Details: The federal lawsuit alleges that Meta knowingly "designed and deployed" harmful features on Instagram and its other apps that "intentionally addict children and teens and pose a significant threat to children's mental and physical health."
- At the same time, it argues Meta falsely assured the public that those feature were safe and suitable for young users.
- It alleges Meta profited from algorithms and product features, like alerts and infinite scrolling, designed to maximize engagement.
What they're saying: "We share the attorneys general's commitment to providing teens with safe, positive experiences online, and have already introduced over 30 tools to support teens and their families, Meta said in a statement responding to the lawsuit.
- "We're disappointed that instead of working productively with companies across the industry to create clear, age-appropriate standards for the many apps teens use, the attorneys general have chosen this path."
Between the lines: The new federal lawsuit was filed Tuesday on behalf of 33 state attorneys general from states including Colorado, Connecticut, Delaware, Indiana, Nebraska, New Jersey, South Carolina, Wisconsin and more.
- In addition to the federal lawsuit, attorneys general from Florida, Massachusetts, Mississippi, New Hampshire, Oklahoma, Tennessee, Utah, Vermont, and the District of Columbia also filed their own lawsuits related to the issue in state courts.
For now, the lawsuit doesn't target any companies other than Meta.
- When the investigation first began, it only targeted Meta and its apps. It later expanded to include TikTok.
Be smart: Meta is no stranger to regulatory scrutiny over kids' data.

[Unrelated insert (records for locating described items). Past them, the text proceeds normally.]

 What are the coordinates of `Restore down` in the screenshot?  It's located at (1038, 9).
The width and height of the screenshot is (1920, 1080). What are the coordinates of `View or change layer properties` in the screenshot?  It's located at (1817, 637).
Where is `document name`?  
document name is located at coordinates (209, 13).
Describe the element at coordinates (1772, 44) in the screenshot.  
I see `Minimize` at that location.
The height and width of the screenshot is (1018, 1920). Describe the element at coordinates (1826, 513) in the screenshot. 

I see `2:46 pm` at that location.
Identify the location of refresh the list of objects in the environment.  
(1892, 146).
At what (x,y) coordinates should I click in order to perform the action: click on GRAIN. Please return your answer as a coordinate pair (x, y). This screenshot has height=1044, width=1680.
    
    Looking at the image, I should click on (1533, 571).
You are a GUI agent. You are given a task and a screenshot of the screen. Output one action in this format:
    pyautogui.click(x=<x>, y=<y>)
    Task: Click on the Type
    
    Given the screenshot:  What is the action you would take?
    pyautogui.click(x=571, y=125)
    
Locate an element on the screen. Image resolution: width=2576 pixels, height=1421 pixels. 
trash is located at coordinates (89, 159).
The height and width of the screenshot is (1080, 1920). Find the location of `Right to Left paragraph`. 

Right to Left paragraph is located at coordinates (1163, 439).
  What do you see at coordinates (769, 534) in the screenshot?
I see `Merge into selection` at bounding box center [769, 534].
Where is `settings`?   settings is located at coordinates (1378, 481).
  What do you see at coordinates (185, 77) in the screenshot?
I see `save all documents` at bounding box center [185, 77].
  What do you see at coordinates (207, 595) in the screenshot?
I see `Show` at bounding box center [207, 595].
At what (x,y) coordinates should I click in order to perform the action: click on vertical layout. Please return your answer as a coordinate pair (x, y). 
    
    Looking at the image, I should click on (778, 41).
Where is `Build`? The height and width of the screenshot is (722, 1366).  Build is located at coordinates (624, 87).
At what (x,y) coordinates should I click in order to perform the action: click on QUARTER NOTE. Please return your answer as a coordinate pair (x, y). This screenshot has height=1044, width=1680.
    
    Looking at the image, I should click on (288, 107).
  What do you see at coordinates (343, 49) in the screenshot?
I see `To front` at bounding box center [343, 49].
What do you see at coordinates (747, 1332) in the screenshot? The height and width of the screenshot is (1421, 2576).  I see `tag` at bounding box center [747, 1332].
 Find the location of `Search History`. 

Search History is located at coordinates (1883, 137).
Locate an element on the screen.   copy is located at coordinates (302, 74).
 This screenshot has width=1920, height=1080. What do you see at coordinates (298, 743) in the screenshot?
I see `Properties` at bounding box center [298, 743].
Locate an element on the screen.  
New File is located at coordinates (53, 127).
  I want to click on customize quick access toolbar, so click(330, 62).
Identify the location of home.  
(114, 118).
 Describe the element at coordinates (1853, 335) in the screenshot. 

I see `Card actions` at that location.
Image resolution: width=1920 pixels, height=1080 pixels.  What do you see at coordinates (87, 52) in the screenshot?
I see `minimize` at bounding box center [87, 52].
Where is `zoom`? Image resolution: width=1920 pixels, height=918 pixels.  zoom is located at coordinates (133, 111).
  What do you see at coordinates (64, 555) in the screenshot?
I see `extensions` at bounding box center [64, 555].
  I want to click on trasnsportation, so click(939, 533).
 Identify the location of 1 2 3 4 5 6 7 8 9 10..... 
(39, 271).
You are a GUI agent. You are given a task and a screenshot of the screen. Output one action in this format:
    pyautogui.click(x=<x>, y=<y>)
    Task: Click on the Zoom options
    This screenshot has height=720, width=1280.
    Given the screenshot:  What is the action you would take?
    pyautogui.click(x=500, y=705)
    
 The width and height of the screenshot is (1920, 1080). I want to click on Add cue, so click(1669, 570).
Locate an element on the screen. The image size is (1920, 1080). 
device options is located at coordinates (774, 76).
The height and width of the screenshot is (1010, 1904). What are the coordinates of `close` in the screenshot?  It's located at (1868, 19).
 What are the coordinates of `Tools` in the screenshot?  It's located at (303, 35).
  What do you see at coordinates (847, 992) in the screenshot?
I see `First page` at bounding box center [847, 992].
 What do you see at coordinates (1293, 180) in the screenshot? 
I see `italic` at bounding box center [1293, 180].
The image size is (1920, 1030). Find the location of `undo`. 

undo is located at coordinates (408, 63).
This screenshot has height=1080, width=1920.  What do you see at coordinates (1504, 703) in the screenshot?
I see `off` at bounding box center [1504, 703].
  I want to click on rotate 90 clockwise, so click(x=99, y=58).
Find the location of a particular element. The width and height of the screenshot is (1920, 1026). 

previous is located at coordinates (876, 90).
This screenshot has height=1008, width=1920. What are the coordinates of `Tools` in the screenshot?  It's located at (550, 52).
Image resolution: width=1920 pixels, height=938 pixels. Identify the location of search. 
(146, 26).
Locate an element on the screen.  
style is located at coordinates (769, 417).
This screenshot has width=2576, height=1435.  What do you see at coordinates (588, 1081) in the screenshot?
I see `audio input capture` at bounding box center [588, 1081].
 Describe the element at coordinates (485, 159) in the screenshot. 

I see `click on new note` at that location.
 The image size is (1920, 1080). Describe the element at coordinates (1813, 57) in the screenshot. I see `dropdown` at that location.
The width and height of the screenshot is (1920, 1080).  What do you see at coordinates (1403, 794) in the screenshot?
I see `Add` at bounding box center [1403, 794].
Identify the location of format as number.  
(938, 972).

- The company settled with the Federal Trade Commission in 2019 for $5 billion over privacy law violations.
- Earlier this year, the FTC argued Meta violated the terms of that settlement and proposed new protections for children and teens, including prohibiting Meta from profiting from data it collects from users under age 18.
- Meta said in 2021 that it would block ads from being targeted to users under the age of 18.
- It's introduced a slew of tools that it says help ensure its apps are safe for children, including building a Family Center, introducing screen time alerts to manage focus and account restriction tools to reduce bullying.
What to watch: There's currently an online privacy bill being considered in the Senate called the Kids Online Safety Act (KOSA).
- The bi-partisan lawmakers sponsoring the bill are still trying to move the legislation forward, but it seems unlikely, given the dysfunction on Capitol Hill, that it will go anywhere this year.
Editor's note: This story has been corrected to reflect that a group of 33, not 32, state attorneys general filed a federal lawsuit against Meta.